[WHAT YOU SHOULD DO]
Find every line in the records below that contains the word "Rula", and copy each such line.

Source data

-- Opening Marker --

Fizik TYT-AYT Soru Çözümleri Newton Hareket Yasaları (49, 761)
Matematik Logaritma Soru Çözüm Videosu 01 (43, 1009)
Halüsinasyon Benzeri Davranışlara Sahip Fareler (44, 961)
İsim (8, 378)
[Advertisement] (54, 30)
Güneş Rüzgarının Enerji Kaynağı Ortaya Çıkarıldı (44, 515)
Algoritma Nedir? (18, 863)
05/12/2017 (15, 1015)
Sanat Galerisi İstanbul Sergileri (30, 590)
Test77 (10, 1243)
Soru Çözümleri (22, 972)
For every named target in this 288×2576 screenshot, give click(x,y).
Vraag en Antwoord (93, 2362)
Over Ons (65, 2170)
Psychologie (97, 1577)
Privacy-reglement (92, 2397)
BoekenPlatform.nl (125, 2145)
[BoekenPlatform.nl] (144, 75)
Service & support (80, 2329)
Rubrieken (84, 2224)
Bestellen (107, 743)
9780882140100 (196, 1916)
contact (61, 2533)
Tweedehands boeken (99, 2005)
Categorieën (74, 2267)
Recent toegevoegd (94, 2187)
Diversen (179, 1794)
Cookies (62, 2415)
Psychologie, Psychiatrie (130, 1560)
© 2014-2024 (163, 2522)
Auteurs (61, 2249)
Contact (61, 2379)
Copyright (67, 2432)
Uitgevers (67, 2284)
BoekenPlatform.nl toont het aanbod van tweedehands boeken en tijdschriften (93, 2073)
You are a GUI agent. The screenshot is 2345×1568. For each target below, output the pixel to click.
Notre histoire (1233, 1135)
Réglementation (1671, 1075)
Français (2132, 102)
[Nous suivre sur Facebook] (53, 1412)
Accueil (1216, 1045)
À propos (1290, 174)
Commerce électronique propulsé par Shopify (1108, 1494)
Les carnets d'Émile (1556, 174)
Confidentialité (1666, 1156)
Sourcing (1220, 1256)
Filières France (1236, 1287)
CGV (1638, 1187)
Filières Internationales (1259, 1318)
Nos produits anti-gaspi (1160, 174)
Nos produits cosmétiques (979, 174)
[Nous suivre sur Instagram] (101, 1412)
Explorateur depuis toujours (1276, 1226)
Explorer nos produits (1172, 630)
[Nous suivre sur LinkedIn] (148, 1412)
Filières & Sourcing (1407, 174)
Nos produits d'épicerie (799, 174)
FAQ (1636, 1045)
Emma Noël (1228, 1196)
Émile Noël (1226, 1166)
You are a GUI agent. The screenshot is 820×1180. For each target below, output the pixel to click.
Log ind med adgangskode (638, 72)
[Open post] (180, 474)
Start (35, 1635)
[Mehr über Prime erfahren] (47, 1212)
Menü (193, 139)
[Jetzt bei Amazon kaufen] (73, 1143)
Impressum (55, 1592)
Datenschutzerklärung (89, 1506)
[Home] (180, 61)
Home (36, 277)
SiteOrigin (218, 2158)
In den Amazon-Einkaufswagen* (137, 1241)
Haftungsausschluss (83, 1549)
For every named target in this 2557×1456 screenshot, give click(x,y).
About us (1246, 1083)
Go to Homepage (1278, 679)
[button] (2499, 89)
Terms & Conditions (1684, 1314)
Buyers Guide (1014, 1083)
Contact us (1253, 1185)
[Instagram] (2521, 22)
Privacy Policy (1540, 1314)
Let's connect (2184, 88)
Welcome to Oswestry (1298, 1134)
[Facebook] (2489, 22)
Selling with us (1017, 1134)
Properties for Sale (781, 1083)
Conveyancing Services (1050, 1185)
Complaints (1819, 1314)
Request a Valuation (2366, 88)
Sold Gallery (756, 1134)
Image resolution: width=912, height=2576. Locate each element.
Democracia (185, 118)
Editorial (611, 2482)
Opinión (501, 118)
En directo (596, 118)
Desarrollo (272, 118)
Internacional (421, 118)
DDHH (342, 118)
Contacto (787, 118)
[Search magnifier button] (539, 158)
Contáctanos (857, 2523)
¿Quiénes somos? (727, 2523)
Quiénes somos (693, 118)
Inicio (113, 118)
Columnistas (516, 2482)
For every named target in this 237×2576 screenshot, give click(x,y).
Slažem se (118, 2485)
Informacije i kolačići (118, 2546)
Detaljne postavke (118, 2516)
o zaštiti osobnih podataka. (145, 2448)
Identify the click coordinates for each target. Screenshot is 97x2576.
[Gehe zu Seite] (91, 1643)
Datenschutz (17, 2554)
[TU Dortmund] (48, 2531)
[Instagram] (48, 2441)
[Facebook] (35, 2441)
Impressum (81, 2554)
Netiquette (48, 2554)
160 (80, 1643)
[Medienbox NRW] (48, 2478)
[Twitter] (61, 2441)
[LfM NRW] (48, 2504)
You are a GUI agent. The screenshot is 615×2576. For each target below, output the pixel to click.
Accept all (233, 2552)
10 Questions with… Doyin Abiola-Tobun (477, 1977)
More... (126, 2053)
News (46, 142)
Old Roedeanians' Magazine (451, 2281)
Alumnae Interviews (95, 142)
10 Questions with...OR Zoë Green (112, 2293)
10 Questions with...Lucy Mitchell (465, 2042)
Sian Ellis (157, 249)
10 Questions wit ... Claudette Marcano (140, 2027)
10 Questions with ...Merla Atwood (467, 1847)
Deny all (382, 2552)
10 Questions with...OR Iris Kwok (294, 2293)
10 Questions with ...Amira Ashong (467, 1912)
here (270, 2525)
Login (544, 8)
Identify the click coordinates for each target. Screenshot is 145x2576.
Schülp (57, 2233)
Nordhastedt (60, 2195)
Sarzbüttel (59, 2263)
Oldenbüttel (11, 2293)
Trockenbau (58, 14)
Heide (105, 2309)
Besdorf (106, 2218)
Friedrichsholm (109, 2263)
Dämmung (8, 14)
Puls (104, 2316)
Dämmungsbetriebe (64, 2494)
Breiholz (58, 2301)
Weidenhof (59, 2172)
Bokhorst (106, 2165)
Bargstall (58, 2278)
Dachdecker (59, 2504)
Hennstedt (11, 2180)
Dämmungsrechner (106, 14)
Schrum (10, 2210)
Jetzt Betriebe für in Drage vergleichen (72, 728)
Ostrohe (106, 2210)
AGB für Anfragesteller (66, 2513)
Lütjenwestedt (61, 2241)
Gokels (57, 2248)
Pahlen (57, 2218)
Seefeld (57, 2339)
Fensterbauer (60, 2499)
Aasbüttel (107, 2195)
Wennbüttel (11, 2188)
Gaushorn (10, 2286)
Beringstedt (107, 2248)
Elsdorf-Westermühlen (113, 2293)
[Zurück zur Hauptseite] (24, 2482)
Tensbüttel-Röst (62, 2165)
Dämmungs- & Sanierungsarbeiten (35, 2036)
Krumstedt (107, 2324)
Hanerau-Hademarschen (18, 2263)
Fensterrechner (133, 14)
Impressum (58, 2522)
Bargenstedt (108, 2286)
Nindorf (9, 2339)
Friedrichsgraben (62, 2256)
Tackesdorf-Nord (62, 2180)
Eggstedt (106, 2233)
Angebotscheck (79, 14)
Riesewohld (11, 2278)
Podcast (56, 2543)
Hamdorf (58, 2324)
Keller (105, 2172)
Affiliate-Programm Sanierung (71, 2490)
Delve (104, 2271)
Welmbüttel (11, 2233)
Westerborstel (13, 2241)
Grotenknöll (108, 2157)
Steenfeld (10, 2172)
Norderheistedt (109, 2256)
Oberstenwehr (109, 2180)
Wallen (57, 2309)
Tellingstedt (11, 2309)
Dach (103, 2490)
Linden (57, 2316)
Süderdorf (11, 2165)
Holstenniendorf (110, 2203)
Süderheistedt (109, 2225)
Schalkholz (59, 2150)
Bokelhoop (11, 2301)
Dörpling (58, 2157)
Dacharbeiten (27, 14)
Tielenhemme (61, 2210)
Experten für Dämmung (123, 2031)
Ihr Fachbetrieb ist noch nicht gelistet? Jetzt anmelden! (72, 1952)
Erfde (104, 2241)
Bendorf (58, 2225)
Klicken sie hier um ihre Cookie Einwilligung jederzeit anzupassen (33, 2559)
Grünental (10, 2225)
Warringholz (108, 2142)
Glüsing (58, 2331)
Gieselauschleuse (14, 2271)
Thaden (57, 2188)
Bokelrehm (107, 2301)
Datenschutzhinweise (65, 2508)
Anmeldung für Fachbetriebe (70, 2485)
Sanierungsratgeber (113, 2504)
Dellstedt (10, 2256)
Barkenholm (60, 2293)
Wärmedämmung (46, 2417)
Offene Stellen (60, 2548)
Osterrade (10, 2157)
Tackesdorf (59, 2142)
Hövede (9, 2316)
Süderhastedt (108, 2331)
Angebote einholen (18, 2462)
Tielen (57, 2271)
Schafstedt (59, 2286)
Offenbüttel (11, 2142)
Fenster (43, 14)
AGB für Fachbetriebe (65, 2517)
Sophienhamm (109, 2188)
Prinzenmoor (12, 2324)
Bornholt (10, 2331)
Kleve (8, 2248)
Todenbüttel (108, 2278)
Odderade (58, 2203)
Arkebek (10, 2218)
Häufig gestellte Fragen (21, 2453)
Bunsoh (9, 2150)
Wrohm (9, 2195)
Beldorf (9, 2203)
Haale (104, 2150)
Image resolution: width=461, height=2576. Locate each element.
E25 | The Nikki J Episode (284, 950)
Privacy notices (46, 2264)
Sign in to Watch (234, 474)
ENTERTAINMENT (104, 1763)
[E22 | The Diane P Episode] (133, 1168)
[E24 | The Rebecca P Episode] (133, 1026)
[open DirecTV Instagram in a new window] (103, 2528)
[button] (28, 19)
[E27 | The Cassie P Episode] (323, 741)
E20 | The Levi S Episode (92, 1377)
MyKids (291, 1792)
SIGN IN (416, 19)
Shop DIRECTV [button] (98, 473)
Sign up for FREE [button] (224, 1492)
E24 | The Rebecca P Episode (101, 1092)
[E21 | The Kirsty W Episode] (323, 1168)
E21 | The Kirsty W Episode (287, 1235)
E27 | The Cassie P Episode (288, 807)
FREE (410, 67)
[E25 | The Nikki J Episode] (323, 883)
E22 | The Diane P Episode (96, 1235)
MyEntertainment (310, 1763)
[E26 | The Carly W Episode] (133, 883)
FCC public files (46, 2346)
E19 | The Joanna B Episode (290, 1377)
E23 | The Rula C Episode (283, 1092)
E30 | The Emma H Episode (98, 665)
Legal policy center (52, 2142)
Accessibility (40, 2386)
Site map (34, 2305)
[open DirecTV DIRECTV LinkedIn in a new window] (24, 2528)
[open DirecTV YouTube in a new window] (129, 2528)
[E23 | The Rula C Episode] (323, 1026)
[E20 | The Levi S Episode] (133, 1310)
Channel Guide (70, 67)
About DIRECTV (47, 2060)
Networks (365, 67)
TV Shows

-- Closing Marker --

[WRITTEN RESPONSE]
E23 | The Rula C Episode (283, 1092)
[E23 | The Rula C Episode] (323, 1026)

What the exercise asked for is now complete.